● **Dataset records**
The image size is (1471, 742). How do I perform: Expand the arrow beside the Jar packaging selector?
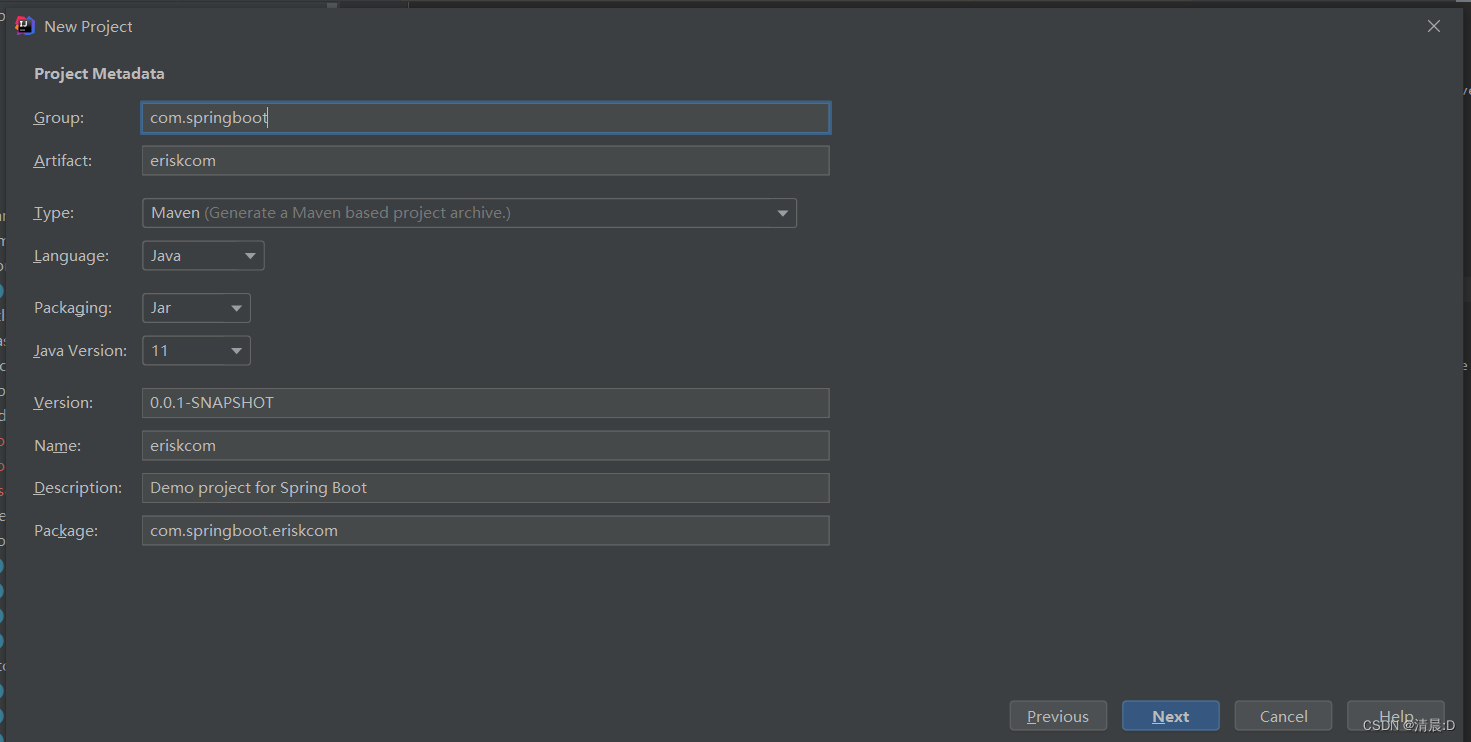pos(237,307)
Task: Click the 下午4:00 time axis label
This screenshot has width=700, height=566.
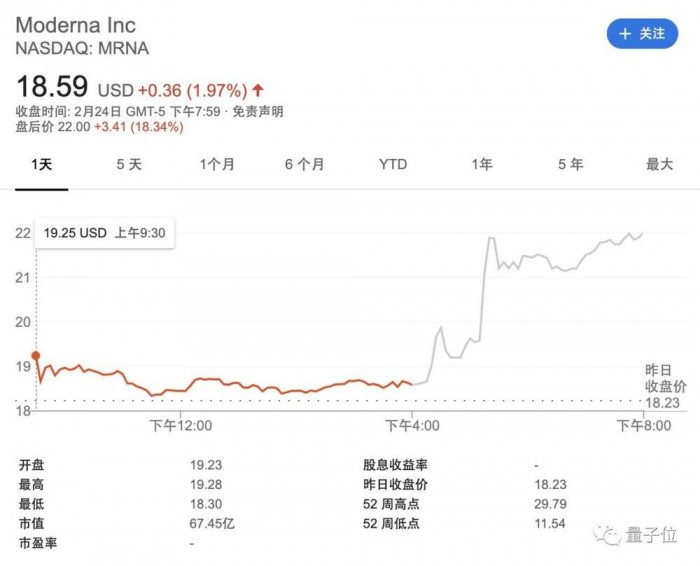Action: (414, 426)
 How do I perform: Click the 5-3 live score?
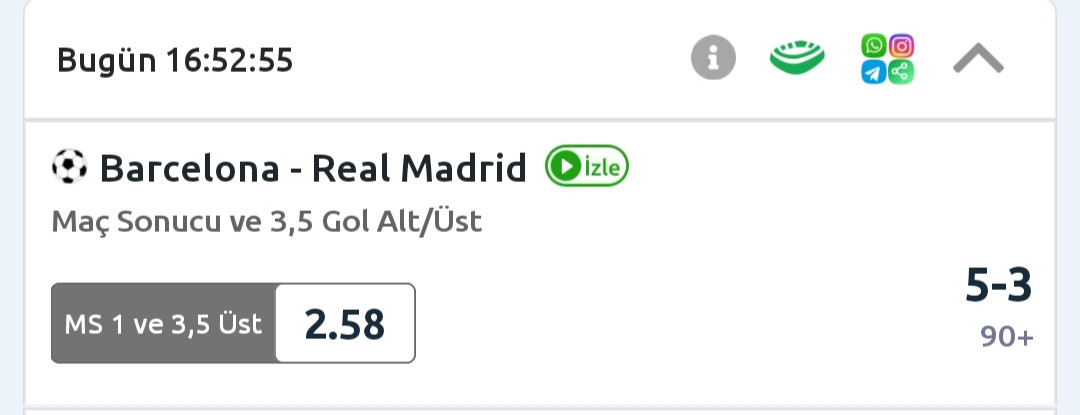pos(998,286)
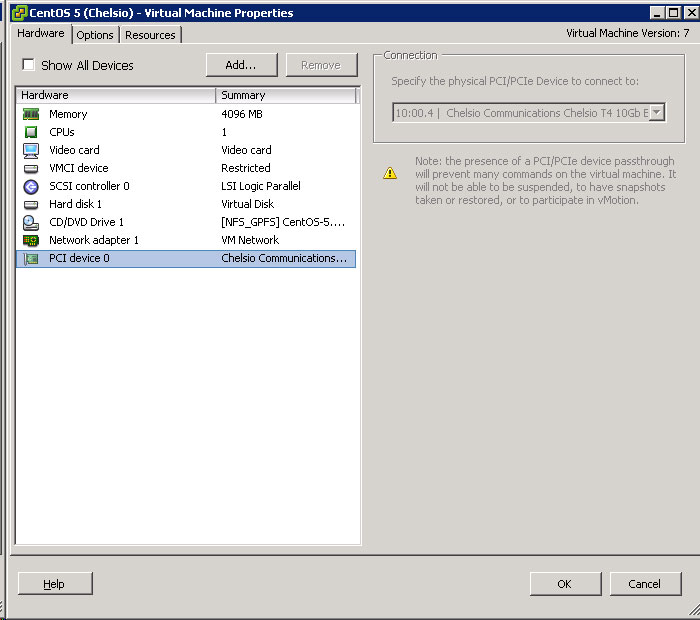Click the PCI device 0 icon

tap(30, 258)
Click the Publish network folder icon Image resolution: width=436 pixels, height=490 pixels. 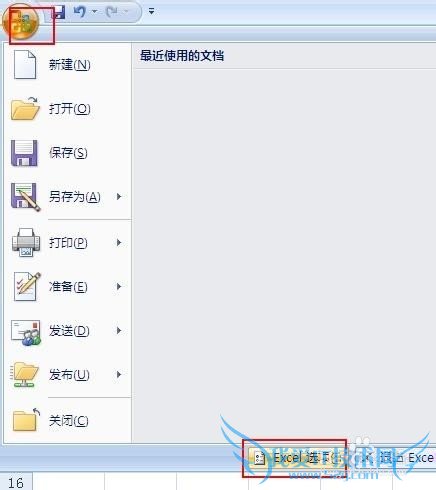pyautogui.click(x=25, y=375)
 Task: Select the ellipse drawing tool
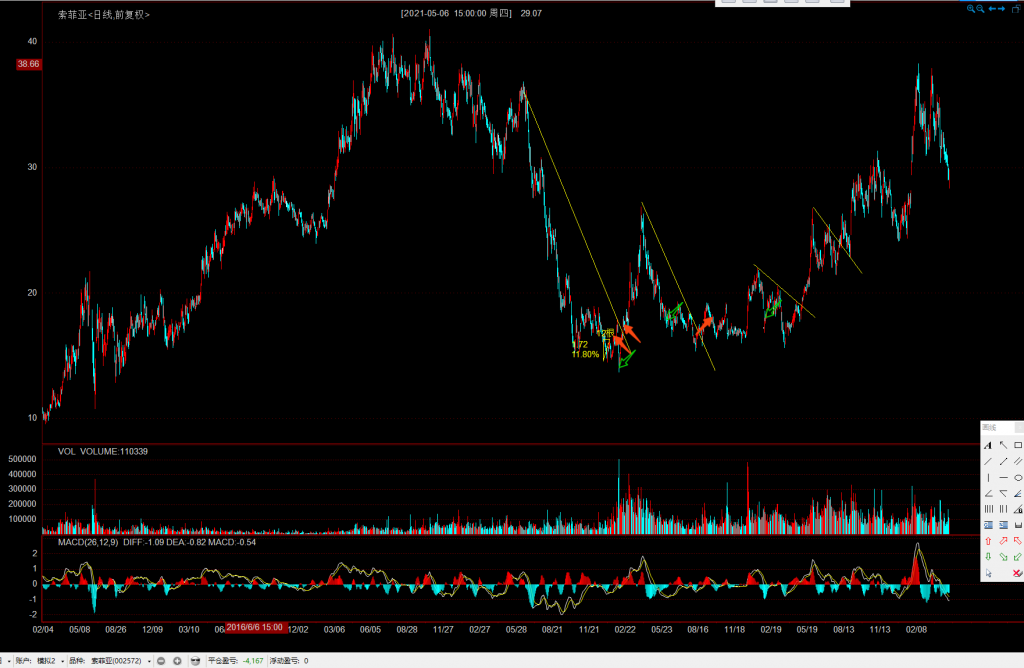[1018, 477]
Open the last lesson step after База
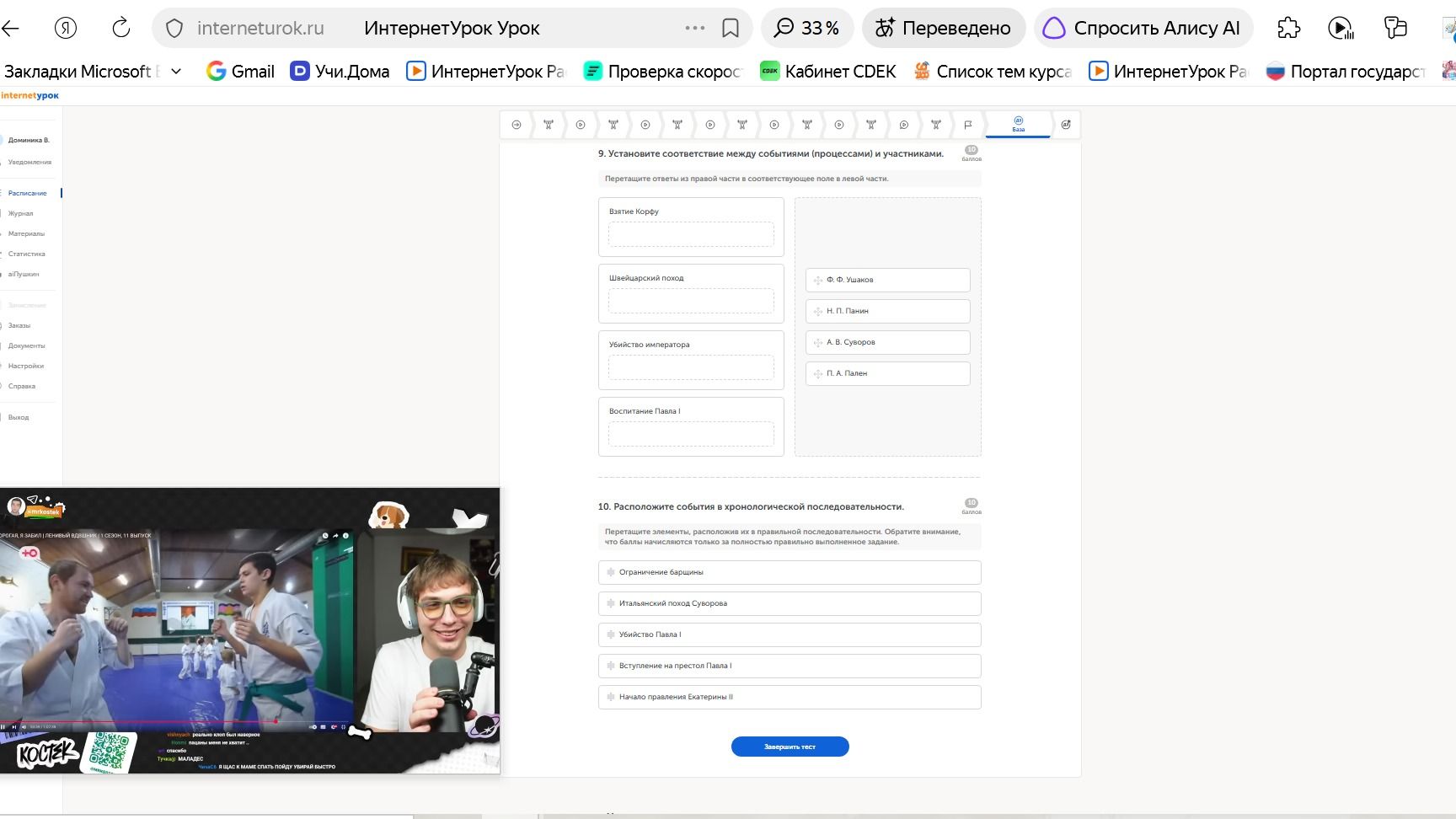The height and width of the screenshot is (819, 1456). [x=1066, y=125]
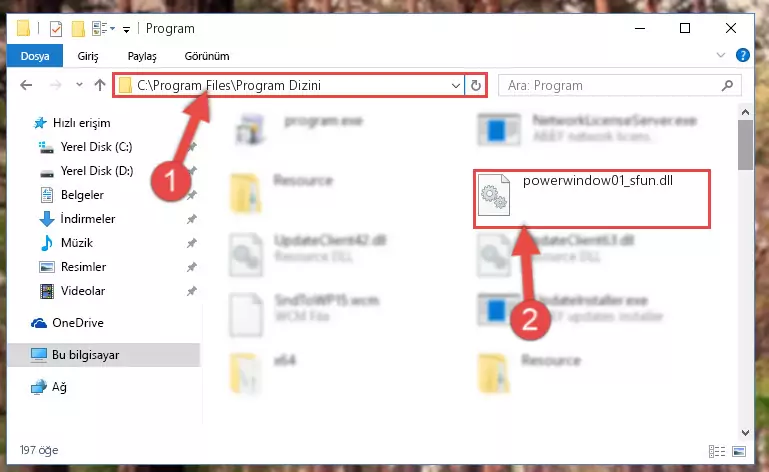
Task: Refresh the current folder view
Action: click(x=476, y=85)
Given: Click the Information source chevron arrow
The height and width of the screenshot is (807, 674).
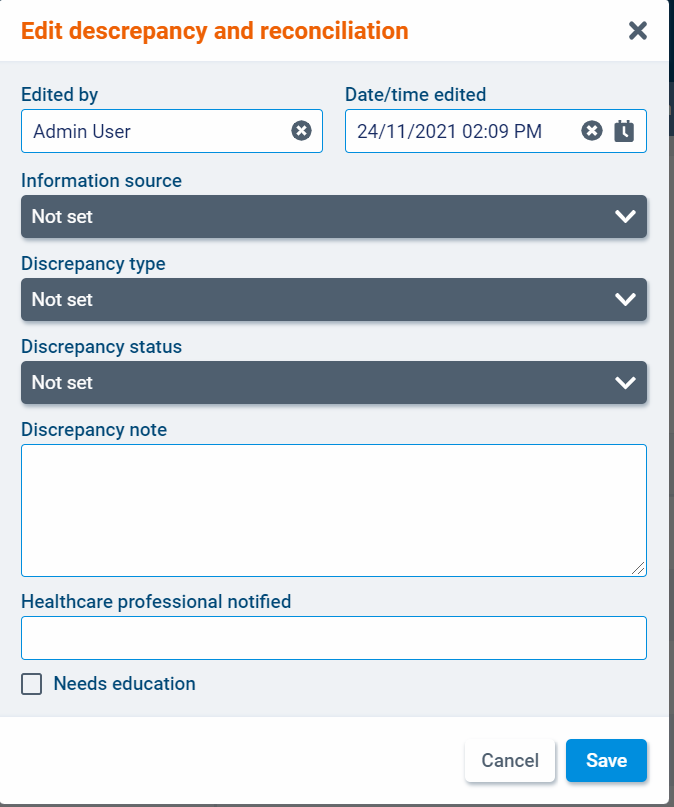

● **What you should do**
Copy everything from the line containing "Given: Click the" down to the end of the data above, leaving out the pictures.

● **Exercise result**
Given: Click the Information source chevron arrow
The height and width of the screenshot is (807, 674).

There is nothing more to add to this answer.